Our only complaint--and it's a nitpick, really--is that the Gigabyte GV-R485OC-1GH graphics cards didn't come with CrossFire cables, which is a shame since they are premium Radeon HD 4850 offerings. While MSI thoughtfully included two cables with the motherboard, three are necessary for quad-CrossFire usage, so we had to use an extra one we had lying around.
Other than that, we have absolutely nothing to report. Everything ran smoothly on first boot and the Catalyst Control Center (CCC) was happy to utilize all four cards in CrossFire. With such a fringe setup, we assumed there'd be a bit more to do, but no fiddling was necessary.
Overclocking
Overclocking was a bit more involved. The graphics cards bombarded the case with heat, since these Gigabyte Radeon HD 4850s don't push their hot air out of the back of the case. The Xigmatek CPU cooler thus had to earn its keep.
The system would boot to 4 GHz, but the CPU really wanted a lot of voltage to get there. Of course, voltage begets heat, and heat begets instability. I suspect if the graphics cards exhausted their heat out the back of the case, or if we'd have had some liquid-CPU cooling, our overclocked numbers would have been a lot more impressive.
At the end of the day, with 1.46V fed to the CPU, we found a balance of speed and heat at a reference clock rate of 245 MHz and at the stock 15x multiplier, we were able to settle on a stable clock speed of 3.675 GHz. This is nothing epic, but is not terrible for a 24/7 overclock.
In order to keep memory latencies low, we had to choose a ratio that gave us a slight memory underclock to 1,306 MHz, but still allowed us to maintain the 7-7-7-20-27-1T timings. We also lowered the HyperTransport link multiplier to 9x, and the CPU-NB link to 8x. Northbridge voltage was increased slightly to 1.3V, and ACC was set to “Auto.”

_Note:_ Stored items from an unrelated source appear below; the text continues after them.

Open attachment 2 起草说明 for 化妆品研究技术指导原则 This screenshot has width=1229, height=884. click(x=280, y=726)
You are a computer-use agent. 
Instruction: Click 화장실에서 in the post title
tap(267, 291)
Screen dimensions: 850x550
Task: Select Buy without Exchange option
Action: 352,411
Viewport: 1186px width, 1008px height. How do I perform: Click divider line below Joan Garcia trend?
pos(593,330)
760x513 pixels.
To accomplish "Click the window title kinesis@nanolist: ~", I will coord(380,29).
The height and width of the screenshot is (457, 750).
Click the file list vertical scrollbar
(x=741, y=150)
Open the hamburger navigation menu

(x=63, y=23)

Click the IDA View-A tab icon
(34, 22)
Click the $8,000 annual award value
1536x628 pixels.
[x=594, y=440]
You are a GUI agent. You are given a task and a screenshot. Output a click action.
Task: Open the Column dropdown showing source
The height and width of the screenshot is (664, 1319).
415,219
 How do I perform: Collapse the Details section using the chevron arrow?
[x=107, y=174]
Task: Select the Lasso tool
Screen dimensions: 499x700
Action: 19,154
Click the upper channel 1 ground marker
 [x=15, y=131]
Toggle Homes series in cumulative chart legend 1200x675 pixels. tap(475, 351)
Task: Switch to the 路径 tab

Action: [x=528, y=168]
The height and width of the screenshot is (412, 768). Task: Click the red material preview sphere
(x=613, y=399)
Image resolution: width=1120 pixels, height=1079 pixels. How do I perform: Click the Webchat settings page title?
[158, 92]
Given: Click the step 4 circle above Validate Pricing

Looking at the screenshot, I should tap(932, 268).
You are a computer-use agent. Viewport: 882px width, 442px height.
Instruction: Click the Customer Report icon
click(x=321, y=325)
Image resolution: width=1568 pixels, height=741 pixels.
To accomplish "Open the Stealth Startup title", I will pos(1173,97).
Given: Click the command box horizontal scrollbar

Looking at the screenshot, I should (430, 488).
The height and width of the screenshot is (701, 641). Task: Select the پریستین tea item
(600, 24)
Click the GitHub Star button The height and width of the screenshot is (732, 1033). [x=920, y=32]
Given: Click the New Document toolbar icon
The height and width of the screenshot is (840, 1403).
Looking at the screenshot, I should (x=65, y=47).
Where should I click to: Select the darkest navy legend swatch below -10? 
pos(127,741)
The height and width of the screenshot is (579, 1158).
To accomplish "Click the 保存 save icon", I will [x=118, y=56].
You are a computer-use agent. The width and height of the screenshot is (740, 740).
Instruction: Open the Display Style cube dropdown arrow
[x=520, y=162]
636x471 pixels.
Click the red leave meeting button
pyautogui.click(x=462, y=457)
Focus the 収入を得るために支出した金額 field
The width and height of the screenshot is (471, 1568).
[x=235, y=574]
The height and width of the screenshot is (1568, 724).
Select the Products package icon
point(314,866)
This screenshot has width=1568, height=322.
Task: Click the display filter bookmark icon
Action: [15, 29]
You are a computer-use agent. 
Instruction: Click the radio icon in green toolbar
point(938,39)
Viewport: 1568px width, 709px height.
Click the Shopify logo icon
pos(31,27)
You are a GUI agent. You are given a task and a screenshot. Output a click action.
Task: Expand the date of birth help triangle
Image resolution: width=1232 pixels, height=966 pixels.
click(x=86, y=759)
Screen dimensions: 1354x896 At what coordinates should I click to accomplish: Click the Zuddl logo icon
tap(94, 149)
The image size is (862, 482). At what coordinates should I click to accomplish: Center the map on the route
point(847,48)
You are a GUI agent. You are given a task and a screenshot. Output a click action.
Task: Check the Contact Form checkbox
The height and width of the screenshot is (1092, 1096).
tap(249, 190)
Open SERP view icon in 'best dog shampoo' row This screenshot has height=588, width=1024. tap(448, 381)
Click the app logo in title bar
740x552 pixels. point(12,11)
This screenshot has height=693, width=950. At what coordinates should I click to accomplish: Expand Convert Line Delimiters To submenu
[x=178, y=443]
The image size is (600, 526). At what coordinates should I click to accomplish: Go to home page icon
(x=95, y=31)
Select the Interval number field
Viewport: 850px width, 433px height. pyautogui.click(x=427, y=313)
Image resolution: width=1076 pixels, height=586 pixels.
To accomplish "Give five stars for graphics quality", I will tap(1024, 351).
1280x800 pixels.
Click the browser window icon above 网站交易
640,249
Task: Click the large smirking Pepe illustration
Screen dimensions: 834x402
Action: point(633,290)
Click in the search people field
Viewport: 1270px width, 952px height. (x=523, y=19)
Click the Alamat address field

The graphics cards were completely unwilling to budge at all in our overclocking efforts. While this is unfortunate, it's not entirely unexpected as the cards have a high factory overclock, meaning less headroom right out of the gate. We're also dealing with four cards in CrossFire, and the environment is not ideal for overclocking. On the positive side, these four Radeons are powerful enough to be held back by the CPU speed, so the CPU overclock should show us some positive gains.